As I said with Iraq, I'd have sent bombs to Hussain the moment he broke the peace treaty by kicking out weapons inspectors. No need to invent WMD to justify taking him out. He's provided enough direct reasons without needing to invent new ones.

Bad ideas like Communism are doomed to fail, and I take a Regan view of fighting it; to simply point out how terrible things are in places that adopt it, and how great we've got things. Let bad ideas fail on their own. If liberty and democracy and free markets is a bad idea, they would fail.

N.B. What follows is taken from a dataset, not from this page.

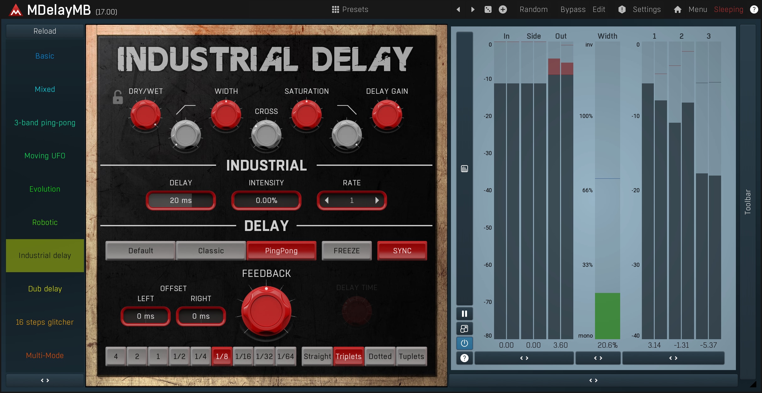Screen dimensions: 762x393
Task: Click Random to randomize settings
Action: pos(533,9)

That said, I'm not an isolationist. When people are being murdered by their governments unjustly, that's intolerable. Hard to say how much we should expect people to defend themselves, and how much to intervene though.

freebeard 09-23-2019 05:53 PM

Quote:

At least we won in Korea!
That was only a 'police action'. And according to General Patton we lost the 2nd World War.

I didn't buy into 9/11 from the get-go. I watched that flag atop the 2nd World Trade Center building drop straight as a plumb bob accelerating at 1g, and thought what are those odds?

Fat Charlie 09-23-2019 08:34 PM

Quote:

Originally Posted by Xist (Post 607229)
I drove Army trucks in Afghanistan. I cannot tell you whether we should have been there, just that we did everything we could to help the good guys and hunt the bad guys.

There were no good guys there. There were bad guys we didn't like, and enemies of theirs that we picked to call good guys. Expedient if you want to hit the bad guys you don't like and need some diplomatic cover, but not really sustainable.

oil pan 4 09-24-2019 12:31 PM

Quote:

Originally Posted by freebeard (Post 607321)
That was only a 'police action'. And according to General Patton we lost the 2nd World War.

I didn't buy into 9/11 from the get-go. I watched that flag atop the 2nd World Trade Center building drop straight as a plumb bob accelerating at 1g, and thought what are those odds?

I say we test it in full scale. Or at least half scale.

redpoint5 09-24-2019 12:41 PM

Material stress can propagate at faster than the speed of sound (in air). If it's a concrete structure, the stresses can be applied at the speed of sound in concrete (whatever that is). Collapse speed would be carried out by the acceleration of gravity (1G).

Following Occam's Razor, the buildings were most likely destroyed the way we observed them; structural failure following intense heat from jet fuel burning.

How fast can a Prince Rupert Drop structurally fail?